頂点のプレッシャーを推進力に変換する

民衆の注目が集まるようなNo1のポジションは、あらゆる人が憧れ、乗っかり、同乗しようとし、供給可能なエネルギーよりも需要の方が上回る。つまりあらゆる人が足を引っ張るため、それ以上の力で引き上げないと容易に引き摺り落とされる。
逆に引き摺り落とす強力なエネルギーがあるからこそ張力で引き上げる力が増していくといえる。
例えば東京の電力需要は茨城からくる電圧と神奈川、千葉から来る電圧のバランスで拮抗している。片側の電圧が何らかの配線の影響で滞ってしまうと大規模な電力不足に陥る。大きなエネルギーは常に拮抗していないとバランスが崩れる。
電力は拮抗する力によって成り立っている。同様に事業の成長も拮抗する力によって成り立つ。足を引っ張られる、依存される、嫉妬、妬みなどの力と拮抗するだけの自己規律や外部エネルギーを有していないと、容易に引き摺り落とされる。逆に引き摺り落とされる力があるからこそ、さらに引き上がる力が働く。
ヨットは逆風を活用して、帆を動かすことにより動力なしで好きな方向に進むことができる。これも自然のエネルギーを活用して推進すると言う運動としては事業活動のメタファーになる。

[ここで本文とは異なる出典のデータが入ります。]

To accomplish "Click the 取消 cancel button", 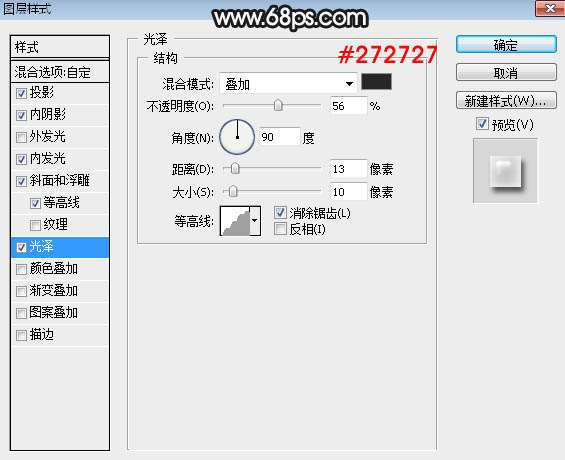I will (506, 73).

個人の認知可能な力から、認知外の力を運用するフェーズにシフトする際に、いつまでも個人の力でオールを漕ぎ続けている人がいるとしたら、そのような人は消耗によりバーンアウトし、退陣せざるを得なくなる。引き摺り落とす強い力に対して、認知可能な力はとても弱い。ゴールや環境の変化を考慮せずに手元の作業に集中するのは大海原で波の力や風の力、天候を考慮せずにひたすら汗をかきながらオールを漕いでいるようなものである。

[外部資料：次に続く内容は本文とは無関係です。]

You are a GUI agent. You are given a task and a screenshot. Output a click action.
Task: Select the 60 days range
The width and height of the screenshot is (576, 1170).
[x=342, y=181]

認知内の力を利用して動けたと思い込めるのはとても小さい領域のみである。ローカルな力学は、広域な力学としては通用しない。勝負が決まるのは認知外のあらゆる力をコントロールする力である。無知の知というが、無知の知をそのまま放置していては凡人である。無知の領域をコントロールする力学があるから、勝負が決するのである。認知外の力学をコントロールすることなしに頂点を維持強化することはできない。